# Chainsaw stalls when warmed up



## MISmallEngine (Jul 30, 2011)

I have a relatively new (about 5 years old) Craftsman chainsaw that has been used fewer than 10 hours. It starts up great with a few pulls. After it has been running for about 2 minutes at full throttle, it peters out and won't restart. It is a new spark plug and a new coil and fresh gas and the carb is clean as a whistle. If I let it cool for a few hours, it will start back up and run great until it is warmed up.

Is this a carb adjustment? If so, please recommend which screw needs to go which direction (in or out).


----------



## jrrdw (Jun 26, 2010)

How is the compression after it's warmed up? Does it feel the same as it does when it's cold?


----------



## MISmallEngine (Jul 30, 2011)

Good question.
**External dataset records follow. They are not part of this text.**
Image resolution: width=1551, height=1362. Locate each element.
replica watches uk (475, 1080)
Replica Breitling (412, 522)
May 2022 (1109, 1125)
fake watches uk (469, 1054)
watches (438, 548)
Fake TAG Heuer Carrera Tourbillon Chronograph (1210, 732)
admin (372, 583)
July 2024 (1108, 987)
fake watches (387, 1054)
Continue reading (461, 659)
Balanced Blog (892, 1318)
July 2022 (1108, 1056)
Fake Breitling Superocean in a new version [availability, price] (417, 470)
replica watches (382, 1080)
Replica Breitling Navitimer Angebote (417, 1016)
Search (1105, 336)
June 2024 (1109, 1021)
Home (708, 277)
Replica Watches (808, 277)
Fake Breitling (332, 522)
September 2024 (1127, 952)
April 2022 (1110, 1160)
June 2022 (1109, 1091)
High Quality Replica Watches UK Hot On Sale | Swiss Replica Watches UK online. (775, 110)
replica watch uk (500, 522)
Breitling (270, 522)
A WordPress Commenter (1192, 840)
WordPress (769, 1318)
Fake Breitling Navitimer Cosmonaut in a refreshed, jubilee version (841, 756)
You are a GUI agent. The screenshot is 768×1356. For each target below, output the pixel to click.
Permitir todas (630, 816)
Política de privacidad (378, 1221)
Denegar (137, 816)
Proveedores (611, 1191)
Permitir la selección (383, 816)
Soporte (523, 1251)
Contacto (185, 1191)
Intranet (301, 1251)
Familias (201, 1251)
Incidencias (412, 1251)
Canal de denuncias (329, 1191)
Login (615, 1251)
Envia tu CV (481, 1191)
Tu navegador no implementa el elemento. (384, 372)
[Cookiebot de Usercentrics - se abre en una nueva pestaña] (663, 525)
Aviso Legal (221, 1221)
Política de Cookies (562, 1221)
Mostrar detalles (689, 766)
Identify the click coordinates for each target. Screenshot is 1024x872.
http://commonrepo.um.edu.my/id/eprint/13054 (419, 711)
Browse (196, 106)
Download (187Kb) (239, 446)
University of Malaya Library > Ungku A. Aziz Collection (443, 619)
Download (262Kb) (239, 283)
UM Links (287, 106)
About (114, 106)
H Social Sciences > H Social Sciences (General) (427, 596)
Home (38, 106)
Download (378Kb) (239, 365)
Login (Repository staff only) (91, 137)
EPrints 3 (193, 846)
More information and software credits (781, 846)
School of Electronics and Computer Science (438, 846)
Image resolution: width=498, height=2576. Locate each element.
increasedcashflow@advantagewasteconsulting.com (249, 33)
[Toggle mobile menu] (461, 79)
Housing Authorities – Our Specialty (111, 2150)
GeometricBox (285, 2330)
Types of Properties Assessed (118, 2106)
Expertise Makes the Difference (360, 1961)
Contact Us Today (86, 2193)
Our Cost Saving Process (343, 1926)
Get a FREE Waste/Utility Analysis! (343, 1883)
I do not have a compression tester but it pulls the same once warm as when it is cold. I know because I have pulled it about 100 times after it stalls out.


----------



## jrrdw (Jun 26, 2010)

Make sure your exhaust is clean before making any carb adjustments. Have you changed your fuel filter? 

Check the casing screws when it's warm and stalls out. If they are lose the saw will get a leak and stop running.

Full throttle adjustment is the "H" needle and the "L" needle is for idle and transition to full throttle from idle. Remember where the adjustments are before changing them in case it doesn't help.


----------



## K-B (Oct 24, 2005)

That sounds like it might be a non-functional tank vent. I'm not sure where the vent would be on that model, but a quick way to determine whether it's working is to pop the cap open when it shuts off. If it starts back up in a few pulls, then the vent isn't working.


----------